Excerpt:
.....

4.7. Model Evaluation and Robustness

The overall evaluation considered predictive accuracy, uncertainty calibration, and robustness under structured perturbations. Predictive accuracy was assessed using RMSE and MAE, uncertainty reliability was assessed using negative log-likelihood, prediction interval coverage probability and expected calibration error, and robustness was assessed using the stability ratio under perturbed inputs.

The Proposed Hybrid Model achieved the lowest RMSE of 0.118 and the lowest MAE of 0.087 among the implemented models. It also achieved the lowest NLL of 0.498, indicating improved probabilistic fit. In terms of uncertainty calibration, the model achieved a PICP of 94.1%, which was closest to the nominal 95% prediction interval level. It also produced the lowest ECE, suggesting better agreement between predicted confidence and empirical coverage.

.....

Raw data:

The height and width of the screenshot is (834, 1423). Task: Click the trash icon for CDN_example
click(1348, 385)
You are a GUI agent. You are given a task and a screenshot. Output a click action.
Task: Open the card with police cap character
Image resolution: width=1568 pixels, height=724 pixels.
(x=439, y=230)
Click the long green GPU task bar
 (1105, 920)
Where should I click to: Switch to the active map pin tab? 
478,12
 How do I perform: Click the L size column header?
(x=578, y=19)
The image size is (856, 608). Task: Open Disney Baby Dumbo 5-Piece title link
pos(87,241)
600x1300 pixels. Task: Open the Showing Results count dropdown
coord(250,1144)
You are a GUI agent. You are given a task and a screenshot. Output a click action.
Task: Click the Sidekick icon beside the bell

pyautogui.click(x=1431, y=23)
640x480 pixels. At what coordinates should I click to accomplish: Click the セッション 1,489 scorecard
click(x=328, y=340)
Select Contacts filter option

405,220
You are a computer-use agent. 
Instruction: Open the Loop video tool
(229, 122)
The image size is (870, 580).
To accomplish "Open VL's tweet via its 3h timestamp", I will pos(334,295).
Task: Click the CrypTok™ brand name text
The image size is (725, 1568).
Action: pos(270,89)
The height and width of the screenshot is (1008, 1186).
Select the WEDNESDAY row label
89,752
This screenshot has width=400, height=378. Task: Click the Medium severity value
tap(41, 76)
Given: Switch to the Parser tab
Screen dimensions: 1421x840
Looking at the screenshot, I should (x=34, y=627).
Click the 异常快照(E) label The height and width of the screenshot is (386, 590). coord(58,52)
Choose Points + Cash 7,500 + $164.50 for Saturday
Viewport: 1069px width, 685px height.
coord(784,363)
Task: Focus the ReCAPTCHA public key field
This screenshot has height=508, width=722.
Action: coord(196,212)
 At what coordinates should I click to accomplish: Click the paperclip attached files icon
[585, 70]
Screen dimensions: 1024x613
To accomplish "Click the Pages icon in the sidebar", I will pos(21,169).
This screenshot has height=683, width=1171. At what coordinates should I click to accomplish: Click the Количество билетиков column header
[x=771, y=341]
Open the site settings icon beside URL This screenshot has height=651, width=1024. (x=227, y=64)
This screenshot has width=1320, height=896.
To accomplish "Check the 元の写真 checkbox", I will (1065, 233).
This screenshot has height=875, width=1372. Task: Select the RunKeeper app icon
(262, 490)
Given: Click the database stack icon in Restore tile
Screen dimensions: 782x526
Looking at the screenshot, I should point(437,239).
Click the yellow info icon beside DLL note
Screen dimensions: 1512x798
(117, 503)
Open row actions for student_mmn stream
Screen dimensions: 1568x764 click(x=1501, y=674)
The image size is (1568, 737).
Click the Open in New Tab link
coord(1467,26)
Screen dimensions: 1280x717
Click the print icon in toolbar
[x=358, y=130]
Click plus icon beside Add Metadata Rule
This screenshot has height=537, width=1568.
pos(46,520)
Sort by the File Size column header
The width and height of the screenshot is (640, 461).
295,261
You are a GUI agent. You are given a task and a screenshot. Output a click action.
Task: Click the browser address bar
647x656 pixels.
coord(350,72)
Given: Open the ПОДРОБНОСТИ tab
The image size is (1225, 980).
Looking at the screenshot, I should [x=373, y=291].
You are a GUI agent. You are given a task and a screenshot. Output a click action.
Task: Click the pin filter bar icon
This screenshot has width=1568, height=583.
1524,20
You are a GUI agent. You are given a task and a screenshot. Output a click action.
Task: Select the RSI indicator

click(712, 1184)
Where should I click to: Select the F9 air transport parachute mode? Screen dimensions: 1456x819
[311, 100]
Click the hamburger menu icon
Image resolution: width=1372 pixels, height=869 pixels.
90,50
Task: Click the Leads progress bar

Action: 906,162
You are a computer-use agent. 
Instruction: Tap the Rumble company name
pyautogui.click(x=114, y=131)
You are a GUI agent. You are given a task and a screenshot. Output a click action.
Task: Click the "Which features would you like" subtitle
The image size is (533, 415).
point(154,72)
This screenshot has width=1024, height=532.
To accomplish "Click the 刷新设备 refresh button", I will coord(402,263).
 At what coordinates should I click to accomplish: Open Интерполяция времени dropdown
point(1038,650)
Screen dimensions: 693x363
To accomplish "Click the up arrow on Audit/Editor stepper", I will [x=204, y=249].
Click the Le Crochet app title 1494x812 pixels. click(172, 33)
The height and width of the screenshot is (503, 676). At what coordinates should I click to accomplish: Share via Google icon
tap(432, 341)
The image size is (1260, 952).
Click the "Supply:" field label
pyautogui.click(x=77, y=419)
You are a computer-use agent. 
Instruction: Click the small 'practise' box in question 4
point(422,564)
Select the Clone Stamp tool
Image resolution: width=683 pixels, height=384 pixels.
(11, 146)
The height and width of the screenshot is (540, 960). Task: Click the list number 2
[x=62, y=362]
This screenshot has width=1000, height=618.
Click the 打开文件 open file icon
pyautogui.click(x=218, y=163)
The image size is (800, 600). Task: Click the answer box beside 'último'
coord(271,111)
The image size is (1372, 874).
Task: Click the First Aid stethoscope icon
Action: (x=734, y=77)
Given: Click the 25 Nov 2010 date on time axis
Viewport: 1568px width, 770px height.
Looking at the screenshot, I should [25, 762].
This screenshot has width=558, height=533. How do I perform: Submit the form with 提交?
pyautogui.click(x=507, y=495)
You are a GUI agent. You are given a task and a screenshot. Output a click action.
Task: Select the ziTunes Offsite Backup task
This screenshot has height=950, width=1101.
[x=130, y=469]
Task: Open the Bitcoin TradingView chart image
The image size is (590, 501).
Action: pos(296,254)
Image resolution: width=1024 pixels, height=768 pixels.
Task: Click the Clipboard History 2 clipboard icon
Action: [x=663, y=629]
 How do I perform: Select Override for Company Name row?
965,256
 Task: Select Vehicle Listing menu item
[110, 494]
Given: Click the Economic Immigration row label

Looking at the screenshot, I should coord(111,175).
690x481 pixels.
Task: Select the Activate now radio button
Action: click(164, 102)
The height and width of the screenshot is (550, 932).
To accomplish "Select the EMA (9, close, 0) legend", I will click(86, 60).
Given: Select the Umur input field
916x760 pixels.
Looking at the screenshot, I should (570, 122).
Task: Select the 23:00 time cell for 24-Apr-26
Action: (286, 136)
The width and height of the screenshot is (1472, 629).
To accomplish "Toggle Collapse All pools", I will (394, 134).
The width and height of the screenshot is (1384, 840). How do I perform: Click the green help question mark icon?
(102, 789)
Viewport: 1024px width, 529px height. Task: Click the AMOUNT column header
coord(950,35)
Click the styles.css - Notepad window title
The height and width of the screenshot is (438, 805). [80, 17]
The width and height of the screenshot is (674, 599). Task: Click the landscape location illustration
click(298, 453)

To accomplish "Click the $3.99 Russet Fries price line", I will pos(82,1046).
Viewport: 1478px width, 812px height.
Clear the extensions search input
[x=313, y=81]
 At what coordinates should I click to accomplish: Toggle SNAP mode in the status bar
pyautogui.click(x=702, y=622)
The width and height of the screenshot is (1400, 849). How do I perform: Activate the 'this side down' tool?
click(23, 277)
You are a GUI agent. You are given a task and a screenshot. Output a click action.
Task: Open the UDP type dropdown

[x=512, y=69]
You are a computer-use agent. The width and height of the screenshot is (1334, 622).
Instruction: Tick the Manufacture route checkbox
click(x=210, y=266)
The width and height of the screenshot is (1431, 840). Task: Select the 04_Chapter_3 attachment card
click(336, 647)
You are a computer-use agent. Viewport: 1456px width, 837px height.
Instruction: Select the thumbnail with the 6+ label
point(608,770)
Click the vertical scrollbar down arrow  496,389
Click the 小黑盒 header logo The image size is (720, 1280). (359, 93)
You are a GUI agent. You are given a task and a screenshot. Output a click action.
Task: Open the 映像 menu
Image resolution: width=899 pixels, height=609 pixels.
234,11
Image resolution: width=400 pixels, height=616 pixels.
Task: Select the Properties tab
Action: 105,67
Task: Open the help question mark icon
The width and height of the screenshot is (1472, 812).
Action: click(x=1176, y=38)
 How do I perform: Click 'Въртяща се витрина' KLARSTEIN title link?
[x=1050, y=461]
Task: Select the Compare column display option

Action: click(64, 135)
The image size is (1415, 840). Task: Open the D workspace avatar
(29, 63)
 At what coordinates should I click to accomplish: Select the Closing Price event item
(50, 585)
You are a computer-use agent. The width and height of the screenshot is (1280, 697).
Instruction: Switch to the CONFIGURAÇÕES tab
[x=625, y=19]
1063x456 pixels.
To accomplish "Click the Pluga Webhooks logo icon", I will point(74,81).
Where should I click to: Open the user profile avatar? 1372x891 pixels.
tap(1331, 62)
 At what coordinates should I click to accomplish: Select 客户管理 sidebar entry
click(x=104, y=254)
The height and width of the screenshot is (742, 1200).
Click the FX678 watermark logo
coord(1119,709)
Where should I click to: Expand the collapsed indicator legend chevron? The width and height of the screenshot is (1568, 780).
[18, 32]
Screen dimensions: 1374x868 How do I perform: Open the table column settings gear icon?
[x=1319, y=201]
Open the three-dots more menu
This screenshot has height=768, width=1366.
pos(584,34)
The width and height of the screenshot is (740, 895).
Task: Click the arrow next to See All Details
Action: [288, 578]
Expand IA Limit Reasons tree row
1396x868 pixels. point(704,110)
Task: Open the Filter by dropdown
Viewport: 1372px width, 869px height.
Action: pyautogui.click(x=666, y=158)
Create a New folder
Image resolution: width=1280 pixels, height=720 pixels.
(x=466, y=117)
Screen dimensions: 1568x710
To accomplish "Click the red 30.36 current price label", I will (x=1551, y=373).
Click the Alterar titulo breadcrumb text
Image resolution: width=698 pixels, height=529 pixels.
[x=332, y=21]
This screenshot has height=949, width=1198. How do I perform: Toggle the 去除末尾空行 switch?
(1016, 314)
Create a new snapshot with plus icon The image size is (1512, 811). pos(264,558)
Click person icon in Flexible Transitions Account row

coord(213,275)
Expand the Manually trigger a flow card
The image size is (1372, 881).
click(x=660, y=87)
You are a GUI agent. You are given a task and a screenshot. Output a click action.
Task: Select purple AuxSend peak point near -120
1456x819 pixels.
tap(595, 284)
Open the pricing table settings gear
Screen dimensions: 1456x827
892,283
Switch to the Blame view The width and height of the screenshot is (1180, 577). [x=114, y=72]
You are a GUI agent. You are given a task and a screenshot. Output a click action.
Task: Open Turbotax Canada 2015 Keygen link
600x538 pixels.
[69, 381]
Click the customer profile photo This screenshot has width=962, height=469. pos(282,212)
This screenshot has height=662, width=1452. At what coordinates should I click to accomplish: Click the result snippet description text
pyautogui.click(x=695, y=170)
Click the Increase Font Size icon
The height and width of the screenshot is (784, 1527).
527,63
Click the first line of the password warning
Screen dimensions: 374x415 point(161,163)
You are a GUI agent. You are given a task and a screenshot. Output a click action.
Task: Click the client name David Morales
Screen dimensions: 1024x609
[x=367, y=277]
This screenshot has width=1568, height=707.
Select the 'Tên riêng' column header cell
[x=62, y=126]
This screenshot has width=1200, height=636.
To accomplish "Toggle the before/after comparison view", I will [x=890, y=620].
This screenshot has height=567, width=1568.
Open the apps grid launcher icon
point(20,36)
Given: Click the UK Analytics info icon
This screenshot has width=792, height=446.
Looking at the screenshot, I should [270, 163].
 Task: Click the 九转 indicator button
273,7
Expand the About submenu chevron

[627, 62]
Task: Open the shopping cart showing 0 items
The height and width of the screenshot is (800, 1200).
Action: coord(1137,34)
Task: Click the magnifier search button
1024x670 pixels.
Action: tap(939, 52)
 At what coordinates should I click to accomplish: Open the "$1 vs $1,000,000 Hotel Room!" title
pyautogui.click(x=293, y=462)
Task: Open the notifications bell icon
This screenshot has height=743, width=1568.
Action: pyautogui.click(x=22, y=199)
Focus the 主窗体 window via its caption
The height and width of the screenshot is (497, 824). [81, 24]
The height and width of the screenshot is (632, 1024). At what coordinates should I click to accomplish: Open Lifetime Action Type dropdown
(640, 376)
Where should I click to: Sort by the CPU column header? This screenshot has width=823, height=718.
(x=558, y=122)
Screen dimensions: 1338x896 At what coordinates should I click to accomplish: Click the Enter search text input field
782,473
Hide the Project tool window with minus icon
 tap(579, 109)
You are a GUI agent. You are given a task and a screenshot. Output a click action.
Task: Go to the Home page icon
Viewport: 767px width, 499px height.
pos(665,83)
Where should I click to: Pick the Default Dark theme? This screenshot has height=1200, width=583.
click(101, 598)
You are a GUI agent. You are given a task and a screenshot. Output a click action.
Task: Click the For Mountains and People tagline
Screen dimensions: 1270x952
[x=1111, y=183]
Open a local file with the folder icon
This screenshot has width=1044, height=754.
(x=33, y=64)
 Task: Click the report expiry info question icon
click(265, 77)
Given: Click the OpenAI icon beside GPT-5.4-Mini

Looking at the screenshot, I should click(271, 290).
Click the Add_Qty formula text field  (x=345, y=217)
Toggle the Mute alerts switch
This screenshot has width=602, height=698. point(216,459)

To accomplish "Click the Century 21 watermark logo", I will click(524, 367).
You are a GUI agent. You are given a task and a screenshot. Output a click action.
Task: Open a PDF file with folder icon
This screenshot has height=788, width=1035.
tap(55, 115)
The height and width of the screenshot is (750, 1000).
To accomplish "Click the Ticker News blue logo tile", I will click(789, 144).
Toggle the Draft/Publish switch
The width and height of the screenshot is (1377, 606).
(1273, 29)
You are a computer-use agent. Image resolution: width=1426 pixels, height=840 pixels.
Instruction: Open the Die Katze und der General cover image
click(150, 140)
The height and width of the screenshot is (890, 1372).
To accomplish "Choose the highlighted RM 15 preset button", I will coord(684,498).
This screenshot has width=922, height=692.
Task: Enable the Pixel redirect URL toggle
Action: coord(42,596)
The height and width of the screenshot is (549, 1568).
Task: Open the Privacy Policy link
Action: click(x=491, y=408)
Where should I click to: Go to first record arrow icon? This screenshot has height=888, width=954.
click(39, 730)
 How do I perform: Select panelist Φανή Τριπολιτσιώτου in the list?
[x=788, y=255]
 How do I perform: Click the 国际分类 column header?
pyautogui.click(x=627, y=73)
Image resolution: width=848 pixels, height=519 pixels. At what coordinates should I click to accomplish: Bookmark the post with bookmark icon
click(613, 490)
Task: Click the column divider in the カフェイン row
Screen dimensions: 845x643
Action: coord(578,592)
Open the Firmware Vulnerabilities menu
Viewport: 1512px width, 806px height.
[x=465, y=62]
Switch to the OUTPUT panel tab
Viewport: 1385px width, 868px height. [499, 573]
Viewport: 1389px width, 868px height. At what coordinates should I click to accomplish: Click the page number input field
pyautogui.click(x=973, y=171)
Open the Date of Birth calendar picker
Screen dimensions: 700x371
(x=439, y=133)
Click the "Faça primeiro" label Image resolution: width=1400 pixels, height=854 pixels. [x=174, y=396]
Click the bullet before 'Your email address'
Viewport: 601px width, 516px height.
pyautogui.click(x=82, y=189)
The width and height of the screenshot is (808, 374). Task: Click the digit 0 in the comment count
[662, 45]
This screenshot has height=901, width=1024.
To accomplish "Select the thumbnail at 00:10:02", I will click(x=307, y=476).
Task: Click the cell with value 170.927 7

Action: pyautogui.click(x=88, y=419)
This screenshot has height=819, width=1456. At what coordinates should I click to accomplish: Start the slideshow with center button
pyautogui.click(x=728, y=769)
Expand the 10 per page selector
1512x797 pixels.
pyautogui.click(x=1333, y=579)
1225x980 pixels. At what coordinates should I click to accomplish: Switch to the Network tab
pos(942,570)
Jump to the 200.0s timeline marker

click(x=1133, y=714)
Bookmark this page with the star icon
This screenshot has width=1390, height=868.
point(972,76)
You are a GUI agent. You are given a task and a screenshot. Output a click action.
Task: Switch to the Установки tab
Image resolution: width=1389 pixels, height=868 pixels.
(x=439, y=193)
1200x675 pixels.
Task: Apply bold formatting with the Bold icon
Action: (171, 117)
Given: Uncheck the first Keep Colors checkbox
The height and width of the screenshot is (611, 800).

.....

To-do list:
1. In the model evaluation excerpt, what RMSE did the Proposed Hybrid Model achieve?
2. Reproduce everything in the model evaluation excerpt from "The overall evaluation" down to "under perturbed inputs.".
3. According to the model evaluation excerpt, why is the Proposed Hybrid Model's PICP of 94.1% a favorable calibration result?

Solution list:
1. 0.118, the lowest among the implemented models.

2.
The overall evaluation considered predictive accuracy, uncertainty calibration, and robustness under structured perturbations. Predictive accuracy was assessed using RMSE and MAE, uncertainty reliability was assessed using negative log-likelihood, prediction interval coverage probability and expected calibration error, and robustness was assessed using the stability ratio under perturbed inputs.

3. Its PICP of 94.1% was the closest of the implemented models to the nominal 95% prediction interval level.